On the settlement issue, I think I’ve made very clear the U.S. position that the settlement activity is not conducive to creating an environment for negotiations, yet negotiations go on. We continue to press the Israelis about their Roadmap obligations and to work with the Palestinians on their Roadmap obligations as well. 

 

Rice remarks with Palestinian president 

Mahmoud Abbas, Ramallah, August 26, 2008

 

 

In the land of the settlers, disengagement is a bleeding wound. It changed not only their relationship with the state, but also the relationship amongst themselves. The central leadership has crumbled, and the settlement movement today is led by wild groups of young people who are openly fed up with Israel and its institutions. 

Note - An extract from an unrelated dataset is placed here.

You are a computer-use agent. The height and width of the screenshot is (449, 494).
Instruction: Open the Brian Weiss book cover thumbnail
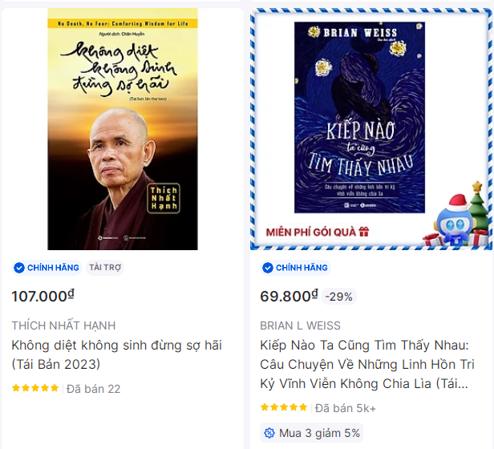click(359, 117)
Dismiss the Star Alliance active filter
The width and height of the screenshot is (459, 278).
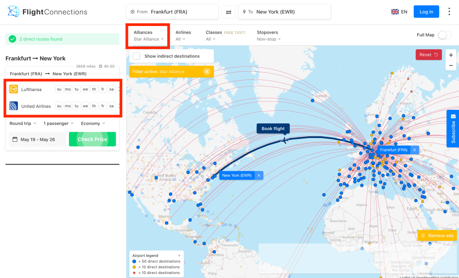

And this anger makes them lose it. Almost not a day goes by without an incident vis-à-vis the security forces. A settler wrests away a soldier’s rifle; a group of children yells “Nazis” at the reservists guarding them; IDF Central Command jeeps are blocked; a police cruiser’s tires are slashed. 

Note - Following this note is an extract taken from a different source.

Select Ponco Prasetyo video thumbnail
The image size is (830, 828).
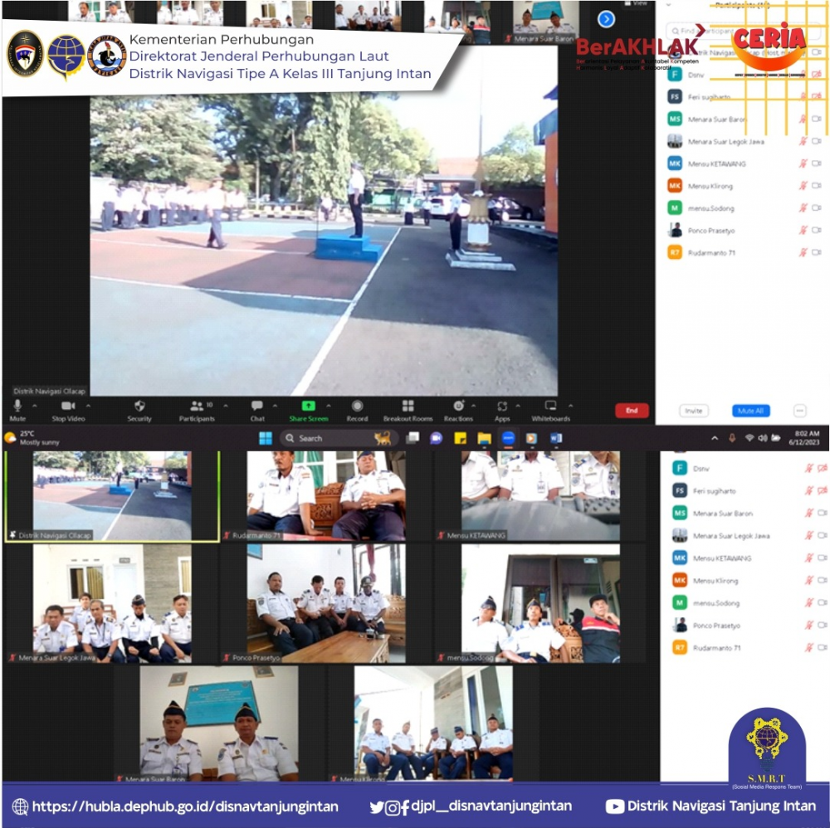pyautogui.click(x=326, y=604)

On occasion, when a settler is arrested, they impose a siege on the police station and try to get their friend out by force, as if we were some kind of foreign colonialist regime in Zimbabwe or Congo. They are mad at the IDF, show contempt to the law, and refuse to accept the state’s authority. This is the case in the outpost of Migron, as well as the daily infiltrations to the evacuated settlement Homesh and to Joseph’s Tomb; this is the case in settlements such as Yitzhar and Tapuach. 

And as always, they do the job for their rivals--because more than any spineless Yossi Beilin speech, they define the place they live in as “not Israel.” 

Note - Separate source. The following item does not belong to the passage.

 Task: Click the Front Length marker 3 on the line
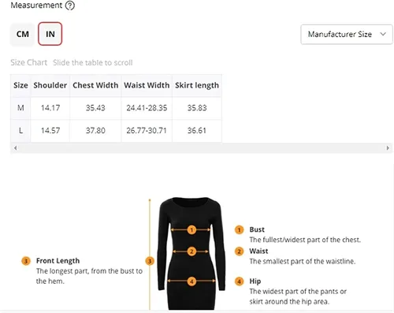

This is a lawless land, lacking respect, where people who are different than us live and conduct themselves in line with codes we don’t understand. It is a land that has rejected all the basic values that hold us together: The respect to IDF soldiers, the sense of solidarity, the realization that the police do an exhausting job under impossible conditions. 

These people create a situation whereby, when the day comes, and the agreements are signed on the lawn in Washington, it will be easier to give up this land, which isn’t really ours; this land where not only the laws and landscape are different, but also the people.